AGM20100130 Committee Forward-Looking Statement (Plan for New Committee)

This Statement covers the period from the AGM/AGM20100130 to 30th June 2010, at which date that year's annual report will close, and be presented to the following AGM end of 2010. This Statement is forward-looking, and will need to be endorsed and/or adjusted by the Committee of AGM/AGM20100130.

We plan to do the following in the next 6 months:

Software. Although good work has been done in the software area, it is now CAcert's archilles heel. This is because the situation is more or less unchanged since the original board of 2004-2006. We have in 2009 seen a growing emphasis of attention to software, firstly with the Birdshack initiative, and more recently with the development infrastructure initiative.

CAcert's approach has been to hold some areas still while fixing others. Now it is the turn of software. The community is already forming a new development process, as well as hopefully restarting the Birdshack project. Team growth is a priority.

Funding. The finances of the association have fallen fallow. From relatively high advertising revenues, and the apparent-but-tied injection of funds from NLnet for audit and TOP purposes, CAcert's finances are now in a weak state where income just covers hosting outgoings. Since the market for advertising has changed and the price which is paid decreased, we could not expect an increase for the advertising income. As long we don't have banners and our website is "critical-system" we could not change very much at the moment. For funding of projects within cacert, we have to do a plan for these projects, to be able to ask for donations, a donator will know for what the money will be used.
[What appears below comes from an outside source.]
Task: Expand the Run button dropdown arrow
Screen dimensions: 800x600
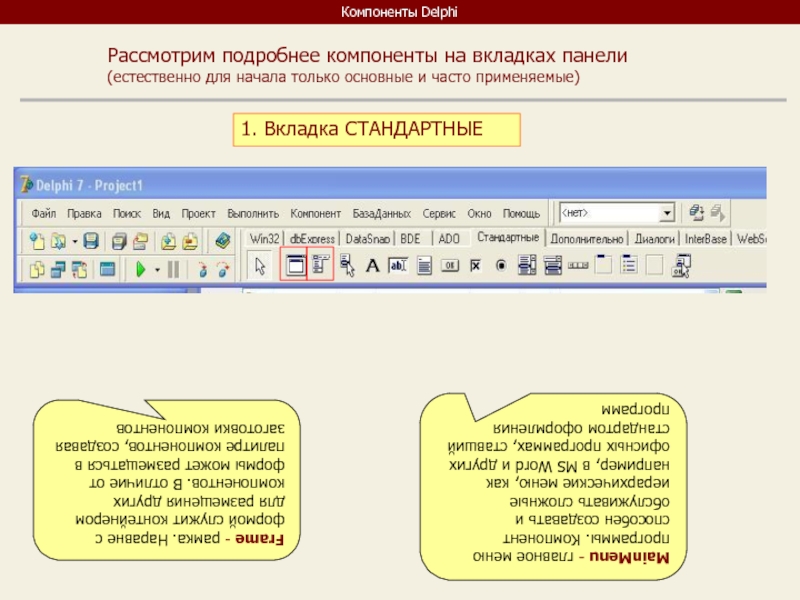Action: pos(157,269)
Preparation for Audit. Work to prepare for audit has been on-going, but with the move of the infrastructure services into independent locations, it is now possible to focus more directly on the audit requirements. Policy group needs to push through the remaining work (CCS). An internal audit team needs to form, and prepare the criteria and checklists for external review. Assurance needs to run its co-auditing programme, and prepare its report. Board and team leaders need to work out a comprehensive disaster recovery plan.

Opportunities. As well as the above, the committee will continue to push for opportunities to be grasped. We want all our services running and secured through client certificate. We need a new roots project to pick up where the 2008 team left off. We need support software for the Assurance team.

July 2010 and beyond: Forward-Looking Statement (the further future)

This Statement covers the period from the 30th June 2010 onwards, and will not be reported on until the AGM of 2011. It is quite likely to change.

Starting an Audit. By mid 2010, it may be possible to start the hunt for an external auditor. As work still remains to be done, it is totally futile, a drain on faith, and a false promise to bring in an auditor before CAcert can say "We Are Ready." As we get closer to that period, we will ask all the Team Leaders to declare their readiness, according to a slice of criteria.

The audit may take the form of separate audits, one for CA (systems) and one for RA or Registration Authorities (Assurers).

Expanding the use of Certificates. As we can see, the audit path is a slow and tortuous one. We will get there in the end, but alternatives are needed. And, there are places where the audit is not a blocking issue. One huge one is client certificates, and another is the re-invigoration of secure email using such things as OpenPGP standards. We can also influence the takeup of security systems by getting directly involved in software development, and the day will come where the code to use certificates comes from our software team.

D R O P P E D

Mission. As we lead further into the security and privacy areas, we will need to take pause and think of our mission. It has already gone through many iterations, and sometimes it does not quite fit the actions we find necessary to follow. Are we a CA or a Community? Do we favour x.509 to the exclusion of OpenPGP, and why? Can we promote software or can we promote security? Most of the time these questions are not contradictory, but when they are, our mission will tell us where we go next.